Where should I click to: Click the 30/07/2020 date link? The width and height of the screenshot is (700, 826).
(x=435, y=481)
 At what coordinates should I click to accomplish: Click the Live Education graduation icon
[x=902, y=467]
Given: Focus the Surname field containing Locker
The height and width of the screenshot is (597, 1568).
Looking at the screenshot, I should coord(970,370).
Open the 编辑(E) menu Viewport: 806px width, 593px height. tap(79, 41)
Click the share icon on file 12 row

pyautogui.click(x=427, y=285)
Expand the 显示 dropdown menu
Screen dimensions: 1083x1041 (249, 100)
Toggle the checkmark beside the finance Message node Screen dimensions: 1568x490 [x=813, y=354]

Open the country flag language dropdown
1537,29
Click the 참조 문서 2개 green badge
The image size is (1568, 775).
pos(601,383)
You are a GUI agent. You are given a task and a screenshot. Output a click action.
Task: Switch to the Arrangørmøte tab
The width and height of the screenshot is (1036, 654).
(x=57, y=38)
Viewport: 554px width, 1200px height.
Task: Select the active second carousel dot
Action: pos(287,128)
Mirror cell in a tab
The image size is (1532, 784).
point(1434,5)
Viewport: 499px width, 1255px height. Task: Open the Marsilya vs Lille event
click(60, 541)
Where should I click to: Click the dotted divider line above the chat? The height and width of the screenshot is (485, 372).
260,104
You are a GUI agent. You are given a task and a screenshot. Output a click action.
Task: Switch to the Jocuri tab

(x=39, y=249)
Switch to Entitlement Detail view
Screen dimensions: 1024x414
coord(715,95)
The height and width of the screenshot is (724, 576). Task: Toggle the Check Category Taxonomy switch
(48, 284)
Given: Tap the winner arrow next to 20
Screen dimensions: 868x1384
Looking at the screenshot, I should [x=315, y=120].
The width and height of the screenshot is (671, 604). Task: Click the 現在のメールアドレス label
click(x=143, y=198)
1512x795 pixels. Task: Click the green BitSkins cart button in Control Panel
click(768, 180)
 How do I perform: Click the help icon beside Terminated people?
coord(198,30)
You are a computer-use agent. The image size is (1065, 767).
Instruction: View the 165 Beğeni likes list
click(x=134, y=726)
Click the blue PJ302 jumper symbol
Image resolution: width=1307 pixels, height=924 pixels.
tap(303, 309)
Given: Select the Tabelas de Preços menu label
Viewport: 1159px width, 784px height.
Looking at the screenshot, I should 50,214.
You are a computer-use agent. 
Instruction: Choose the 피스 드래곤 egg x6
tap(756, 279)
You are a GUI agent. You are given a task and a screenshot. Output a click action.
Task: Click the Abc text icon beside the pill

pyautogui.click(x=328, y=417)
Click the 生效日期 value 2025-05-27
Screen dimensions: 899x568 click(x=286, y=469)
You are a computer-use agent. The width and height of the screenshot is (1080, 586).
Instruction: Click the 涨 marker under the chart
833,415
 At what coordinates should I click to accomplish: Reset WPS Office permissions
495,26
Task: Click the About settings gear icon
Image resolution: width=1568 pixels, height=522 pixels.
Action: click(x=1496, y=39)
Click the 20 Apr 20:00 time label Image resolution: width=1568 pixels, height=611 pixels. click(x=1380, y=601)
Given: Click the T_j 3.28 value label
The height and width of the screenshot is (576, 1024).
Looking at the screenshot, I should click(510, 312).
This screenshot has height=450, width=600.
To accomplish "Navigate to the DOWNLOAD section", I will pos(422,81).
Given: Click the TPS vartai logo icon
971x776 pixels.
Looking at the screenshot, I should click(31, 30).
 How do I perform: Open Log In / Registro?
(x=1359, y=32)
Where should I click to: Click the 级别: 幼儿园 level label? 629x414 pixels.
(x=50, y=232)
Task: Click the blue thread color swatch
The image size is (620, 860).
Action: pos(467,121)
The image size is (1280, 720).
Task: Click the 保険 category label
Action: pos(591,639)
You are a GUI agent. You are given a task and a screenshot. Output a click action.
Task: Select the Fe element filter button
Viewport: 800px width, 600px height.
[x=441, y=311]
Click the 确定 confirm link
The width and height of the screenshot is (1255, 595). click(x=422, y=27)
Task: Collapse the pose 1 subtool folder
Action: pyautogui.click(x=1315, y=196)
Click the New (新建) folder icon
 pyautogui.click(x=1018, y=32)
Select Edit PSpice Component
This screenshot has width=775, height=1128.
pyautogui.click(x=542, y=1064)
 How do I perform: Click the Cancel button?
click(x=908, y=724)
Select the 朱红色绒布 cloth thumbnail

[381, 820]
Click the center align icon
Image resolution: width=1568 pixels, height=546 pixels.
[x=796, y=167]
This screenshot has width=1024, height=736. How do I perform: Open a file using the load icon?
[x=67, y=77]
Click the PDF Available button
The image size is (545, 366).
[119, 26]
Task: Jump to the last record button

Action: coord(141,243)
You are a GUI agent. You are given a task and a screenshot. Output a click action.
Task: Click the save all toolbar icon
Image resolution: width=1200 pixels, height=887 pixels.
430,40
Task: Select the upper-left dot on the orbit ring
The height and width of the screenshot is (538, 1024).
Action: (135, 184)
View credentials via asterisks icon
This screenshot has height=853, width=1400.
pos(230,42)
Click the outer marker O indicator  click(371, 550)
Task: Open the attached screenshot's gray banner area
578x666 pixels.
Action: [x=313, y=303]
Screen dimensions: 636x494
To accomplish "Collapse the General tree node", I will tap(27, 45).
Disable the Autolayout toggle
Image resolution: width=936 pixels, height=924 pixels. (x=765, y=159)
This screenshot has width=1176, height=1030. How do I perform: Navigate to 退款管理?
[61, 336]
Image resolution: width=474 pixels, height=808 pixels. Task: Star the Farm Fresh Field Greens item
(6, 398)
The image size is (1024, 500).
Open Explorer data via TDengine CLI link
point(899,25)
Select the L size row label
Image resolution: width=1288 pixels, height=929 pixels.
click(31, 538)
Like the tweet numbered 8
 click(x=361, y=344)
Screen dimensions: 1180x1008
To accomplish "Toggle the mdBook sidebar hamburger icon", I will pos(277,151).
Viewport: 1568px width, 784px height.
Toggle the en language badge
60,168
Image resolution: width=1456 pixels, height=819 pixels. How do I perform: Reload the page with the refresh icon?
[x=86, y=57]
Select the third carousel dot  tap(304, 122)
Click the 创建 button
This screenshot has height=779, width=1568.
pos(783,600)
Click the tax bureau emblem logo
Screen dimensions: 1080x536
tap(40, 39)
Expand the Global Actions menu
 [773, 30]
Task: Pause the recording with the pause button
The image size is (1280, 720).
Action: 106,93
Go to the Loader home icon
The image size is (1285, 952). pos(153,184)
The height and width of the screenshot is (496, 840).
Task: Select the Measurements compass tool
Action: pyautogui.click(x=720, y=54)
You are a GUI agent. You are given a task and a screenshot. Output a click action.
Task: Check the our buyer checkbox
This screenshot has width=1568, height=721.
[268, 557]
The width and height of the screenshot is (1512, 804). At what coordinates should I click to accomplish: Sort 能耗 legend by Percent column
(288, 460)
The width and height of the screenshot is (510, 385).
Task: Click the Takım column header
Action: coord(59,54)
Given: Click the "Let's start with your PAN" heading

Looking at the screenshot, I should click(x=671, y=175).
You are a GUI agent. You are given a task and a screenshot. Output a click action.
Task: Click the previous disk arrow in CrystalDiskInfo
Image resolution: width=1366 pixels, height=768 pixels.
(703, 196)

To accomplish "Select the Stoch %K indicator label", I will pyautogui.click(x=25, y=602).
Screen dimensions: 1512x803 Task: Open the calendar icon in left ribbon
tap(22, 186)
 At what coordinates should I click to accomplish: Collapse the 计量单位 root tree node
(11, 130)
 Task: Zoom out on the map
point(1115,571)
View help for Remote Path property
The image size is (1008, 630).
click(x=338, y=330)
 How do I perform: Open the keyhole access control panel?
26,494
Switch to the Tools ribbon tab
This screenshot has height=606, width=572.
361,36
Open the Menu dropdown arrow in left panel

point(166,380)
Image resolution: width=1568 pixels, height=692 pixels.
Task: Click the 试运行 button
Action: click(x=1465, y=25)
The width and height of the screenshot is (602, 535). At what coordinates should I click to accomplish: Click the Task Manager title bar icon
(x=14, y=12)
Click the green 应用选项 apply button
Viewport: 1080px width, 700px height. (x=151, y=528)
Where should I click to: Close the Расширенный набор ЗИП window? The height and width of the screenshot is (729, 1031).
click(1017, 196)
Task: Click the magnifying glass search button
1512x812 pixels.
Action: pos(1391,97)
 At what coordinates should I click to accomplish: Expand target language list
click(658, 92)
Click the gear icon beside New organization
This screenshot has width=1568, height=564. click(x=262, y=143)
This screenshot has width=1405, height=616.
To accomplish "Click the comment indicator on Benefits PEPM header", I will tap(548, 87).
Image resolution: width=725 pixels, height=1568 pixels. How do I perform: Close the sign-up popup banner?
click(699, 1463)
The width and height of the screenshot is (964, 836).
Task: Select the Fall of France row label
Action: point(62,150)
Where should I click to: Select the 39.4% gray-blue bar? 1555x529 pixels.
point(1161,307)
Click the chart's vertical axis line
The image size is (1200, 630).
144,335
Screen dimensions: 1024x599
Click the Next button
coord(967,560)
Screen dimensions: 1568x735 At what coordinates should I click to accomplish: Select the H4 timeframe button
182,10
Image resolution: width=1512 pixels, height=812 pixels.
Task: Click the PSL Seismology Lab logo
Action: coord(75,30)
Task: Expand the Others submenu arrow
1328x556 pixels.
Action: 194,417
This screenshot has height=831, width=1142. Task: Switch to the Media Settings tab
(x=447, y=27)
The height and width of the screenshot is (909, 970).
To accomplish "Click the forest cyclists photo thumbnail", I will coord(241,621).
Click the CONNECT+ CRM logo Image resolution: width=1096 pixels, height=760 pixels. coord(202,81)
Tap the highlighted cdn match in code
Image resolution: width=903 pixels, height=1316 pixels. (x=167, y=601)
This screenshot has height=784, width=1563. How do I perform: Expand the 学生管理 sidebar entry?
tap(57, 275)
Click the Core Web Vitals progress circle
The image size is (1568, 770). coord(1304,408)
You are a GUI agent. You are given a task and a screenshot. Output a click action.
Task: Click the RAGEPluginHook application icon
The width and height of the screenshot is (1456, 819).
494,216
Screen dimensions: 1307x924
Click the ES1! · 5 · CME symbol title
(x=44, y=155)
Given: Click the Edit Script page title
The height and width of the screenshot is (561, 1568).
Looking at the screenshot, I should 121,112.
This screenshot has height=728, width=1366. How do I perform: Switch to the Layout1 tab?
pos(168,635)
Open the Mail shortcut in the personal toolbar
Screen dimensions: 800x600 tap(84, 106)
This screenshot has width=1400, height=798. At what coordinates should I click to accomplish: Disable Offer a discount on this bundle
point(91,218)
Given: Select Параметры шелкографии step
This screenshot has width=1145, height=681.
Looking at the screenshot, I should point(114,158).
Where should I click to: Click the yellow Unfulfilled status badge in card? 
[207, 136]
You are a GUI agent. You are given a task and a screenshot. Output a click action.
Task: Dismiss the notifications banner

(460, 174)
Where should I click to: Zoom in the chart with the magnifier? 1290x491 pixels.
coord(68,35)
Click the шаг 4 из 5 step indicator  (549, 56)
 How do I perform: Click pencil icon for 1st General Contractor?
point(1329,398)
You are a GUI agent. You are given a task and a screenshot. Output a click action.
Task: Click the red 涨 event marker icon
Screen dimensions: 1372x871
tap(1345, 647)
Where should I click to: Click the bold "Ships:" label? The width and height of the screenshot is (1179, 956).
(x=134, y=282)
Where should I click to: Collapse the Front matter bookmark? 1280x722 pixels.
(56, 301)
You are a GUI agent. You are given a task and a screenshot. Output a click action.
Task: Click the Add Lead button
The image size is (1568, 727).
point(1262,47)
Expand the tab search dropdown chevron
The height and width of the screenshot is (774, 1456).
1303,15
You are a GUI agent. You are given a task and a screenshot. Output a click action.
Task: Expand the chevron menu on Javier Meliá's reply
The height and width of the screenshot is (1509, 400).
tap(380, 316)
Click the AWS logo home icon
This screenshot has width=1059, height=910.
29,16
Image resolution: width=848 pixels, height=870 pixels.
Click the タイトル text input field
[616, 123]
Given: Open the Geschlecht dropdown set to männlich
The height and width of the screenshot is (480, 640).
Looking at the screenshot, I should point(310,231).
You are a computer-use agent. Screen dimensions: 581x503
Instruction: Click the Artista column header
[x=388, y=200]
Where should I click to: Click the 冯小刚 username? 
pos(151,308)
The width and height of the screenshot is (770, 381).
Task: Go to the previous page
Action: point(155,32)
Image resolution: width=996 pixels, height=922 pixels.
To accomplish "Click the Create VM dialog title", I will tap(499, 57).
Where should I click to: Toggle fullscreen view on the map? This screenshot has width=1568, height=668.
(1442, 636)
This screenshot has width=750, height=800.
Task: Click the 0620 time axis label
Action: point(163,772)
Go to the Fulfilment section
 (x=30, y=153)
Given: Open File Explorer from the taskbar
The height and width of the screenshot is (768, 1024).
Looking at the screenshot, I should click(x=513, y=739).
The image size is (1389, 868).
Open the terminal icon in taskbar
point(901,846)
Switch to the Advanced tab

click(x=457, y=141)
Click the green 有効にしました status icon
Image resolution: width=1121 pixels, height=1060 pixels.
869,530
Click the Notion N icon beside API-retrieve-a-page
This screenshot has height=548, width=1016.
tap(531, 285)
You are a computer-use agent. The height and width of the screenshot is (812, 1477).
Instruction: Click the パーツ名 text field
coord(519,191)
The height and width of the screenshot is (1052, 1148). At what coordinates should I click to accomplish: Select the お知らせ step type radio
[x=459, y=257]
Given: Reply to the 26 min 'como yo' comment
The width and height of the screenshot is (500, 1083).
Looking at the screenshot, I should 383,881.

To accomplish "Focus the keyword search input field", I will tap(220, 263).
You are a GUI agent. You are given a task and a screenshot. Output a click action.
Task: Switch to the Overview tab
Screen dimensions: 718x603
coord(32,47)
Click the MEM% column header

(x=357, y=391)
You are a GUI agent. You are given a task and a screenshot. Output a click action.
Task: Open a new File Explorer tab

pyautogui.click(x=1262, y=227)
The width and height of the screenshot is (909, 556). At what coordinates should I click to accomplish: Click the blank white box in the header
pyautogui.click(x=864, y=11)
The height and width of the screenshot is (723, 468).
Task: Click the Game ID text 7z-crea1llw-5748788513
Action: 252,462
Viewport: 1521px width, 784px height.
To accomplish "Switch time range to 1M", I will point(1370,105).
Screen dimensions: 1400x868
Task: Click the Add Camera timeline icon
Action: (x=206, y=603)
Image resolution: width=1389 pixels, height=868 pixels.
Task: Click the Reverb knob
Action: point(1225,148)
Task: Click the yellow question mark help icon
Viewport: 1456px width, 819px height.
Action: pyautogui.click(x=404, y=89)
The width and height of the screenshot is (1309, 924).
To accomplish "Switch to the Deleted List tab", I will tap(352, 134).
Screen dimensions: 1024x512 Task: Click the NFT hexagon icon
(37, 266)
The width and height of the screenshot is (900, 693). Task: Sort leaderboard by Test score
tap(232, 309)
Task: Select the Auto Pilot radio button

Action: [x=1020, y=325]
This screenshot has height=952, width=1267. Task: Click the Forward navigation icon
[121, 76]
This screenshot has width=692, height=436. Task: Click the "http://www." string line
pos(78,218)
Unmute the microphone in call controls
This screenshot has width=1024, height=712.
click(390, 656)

•••••

** Exercise goal **
Reproduce the material verbatim, from the line with "The width and height of the screenshot is (671, 604)." up to and including the line with "coord(198,30)".

** Solved exercise **
The width and height of the screenshot is (671, 604). Task: Click the 現在のメールアドレス label
click(x=143, y=198)
1512x795 pixels. Task: Click the green BitSkins cart button in Control Panel
click(768, 180)
 How do I perform: Click the help icon beside Terminated people?
coord(198,30)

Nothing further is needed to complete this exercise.